Work request: Using the records below, output the stretch that opens with the line containing "プライバシーポリシー (959, 1242)" and closes with the line containing "利用規約 (1129, 1242)", exactly and including both lines, with nothing more.

Given information:
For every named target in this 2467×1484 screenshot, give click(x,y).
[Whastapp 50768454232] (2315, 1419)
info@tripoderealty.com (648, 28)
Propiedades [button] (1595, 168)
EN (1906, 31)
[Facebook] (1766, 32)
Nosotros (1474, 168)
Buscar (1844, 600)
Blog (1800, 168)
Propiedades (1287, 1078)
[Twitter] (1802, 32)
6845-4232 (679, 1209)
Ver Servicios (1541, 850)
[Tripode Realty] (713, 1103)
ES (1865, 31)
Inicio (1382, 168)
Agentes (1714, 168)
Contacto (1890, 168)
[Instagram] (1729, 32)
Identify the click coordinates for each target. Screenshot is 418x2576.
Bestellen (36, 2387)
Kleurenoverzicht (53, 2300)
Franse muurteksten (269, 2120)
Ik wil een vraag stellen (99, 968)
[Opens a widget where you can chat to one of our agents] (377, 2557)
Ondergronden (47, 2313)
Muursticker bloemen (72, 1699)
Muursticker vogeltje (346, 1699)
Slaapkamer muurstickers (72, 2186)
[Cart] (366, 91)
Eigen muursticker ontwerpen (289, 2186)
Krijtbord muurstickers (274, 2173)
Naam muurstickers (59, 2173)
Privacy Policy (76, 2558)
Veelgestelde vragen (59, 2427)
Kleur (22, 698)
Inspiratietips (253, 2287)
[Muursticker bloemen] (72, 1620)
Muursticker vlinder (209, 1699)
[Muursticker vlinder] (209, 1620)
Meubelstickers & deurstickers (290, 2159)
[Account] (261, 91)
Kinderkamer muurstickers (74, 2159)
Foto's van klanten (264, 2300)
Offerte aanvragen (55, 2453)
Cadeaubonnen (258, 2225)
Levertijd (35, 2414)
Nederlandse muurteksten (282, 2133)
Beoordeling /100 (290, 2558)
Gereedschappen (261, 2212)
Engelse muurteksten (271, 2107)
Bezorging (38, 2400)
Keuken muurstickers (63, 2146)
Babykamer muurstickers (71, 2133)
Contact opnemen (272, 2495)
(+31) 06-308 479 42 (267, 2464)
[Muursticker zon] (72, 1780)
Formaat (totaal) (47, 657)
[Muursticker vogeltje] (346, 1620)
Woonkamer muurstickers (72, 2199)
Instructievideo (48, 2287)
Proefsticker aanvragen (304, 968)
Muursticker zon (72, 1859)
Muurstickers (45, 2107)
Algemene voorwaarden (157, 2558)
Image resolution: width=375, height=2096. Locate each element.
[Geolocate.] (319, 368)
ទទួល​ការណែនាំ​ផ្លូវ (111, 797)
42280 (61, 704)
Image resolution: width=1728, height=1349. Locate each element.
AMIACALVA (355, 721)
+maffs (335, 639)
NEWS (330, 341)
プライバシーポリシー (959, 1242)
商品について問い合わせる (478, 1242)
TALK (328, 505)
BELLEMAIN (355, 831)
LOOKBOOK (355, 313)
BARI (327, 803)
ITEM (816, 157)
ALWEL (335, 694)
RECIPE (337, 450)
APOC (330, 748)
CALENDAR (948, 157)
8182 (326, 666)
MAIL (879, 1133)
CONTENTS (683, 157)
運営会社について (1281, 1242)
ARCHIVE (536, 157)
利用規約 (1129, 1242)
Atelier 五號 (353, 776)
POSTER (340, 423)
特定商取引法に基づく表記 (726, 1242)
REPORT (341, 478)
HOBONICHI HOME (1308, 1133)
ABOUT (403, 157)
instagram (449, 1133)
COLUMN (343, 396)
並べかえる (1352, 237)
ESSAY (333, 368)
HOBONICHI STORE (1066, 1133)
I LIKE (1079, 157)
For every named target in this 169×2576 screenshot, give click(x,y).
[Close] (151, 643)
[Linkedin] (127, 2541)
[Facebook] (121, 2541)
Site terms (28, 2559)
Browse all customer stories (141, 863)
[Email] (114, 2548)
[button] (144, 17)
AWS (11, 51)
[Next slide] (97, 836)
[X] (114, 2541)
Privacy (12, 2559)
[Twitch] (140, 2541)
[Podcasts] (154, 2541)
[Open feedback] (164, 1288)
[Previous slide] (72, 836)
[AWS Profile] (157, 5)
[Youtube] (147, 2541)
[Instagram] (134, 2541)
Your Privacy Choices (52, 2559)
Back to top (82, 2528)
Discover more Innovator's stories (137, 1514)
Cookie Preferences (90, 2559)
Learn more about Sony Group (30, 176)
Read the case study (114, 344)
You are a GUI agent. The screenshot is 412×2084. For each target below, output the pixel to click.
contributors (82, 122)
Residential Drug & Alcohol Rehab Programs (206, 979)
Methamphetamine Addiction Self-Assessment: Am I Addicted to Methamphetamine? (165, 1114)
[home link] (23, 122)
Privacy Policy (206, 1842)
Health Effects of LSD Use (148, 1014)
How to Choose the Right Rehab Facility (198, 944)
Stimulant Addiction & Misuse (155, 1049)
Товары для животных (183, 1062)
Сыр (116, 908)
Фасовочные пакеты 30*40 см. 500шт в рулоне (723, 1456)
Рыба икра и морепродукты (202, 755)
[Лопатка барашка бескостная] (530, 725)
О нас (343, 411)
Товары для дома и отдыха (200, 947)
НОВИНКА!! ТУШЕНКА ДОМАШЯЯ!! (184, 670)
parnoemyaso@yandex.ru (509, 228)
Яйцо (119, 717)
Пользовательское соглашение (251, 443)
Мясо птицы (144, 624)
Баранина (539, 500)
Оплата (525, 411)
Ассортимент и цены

Result of the exercise:
プライバシーポリシー (959, 1242)
商品について問い合わせる (478, 1242)
TALK (328, 505)
BELLEMAIN (355, 831)
LOOKBOOK (355, 313)
BARI (327, 803)
ITEM (816, 157)
ALWEL (335, 694)
RECIPE (337, 450)
APOC (330, 748)
CALENDAR (948, 157)
8182 (326, 666)
MAIL (879, 1133)
CONTENTS (683, 157)
運営会社について (1281, 1242)
ARCHIVE (536, 157)
利用規約 (1129, 1242)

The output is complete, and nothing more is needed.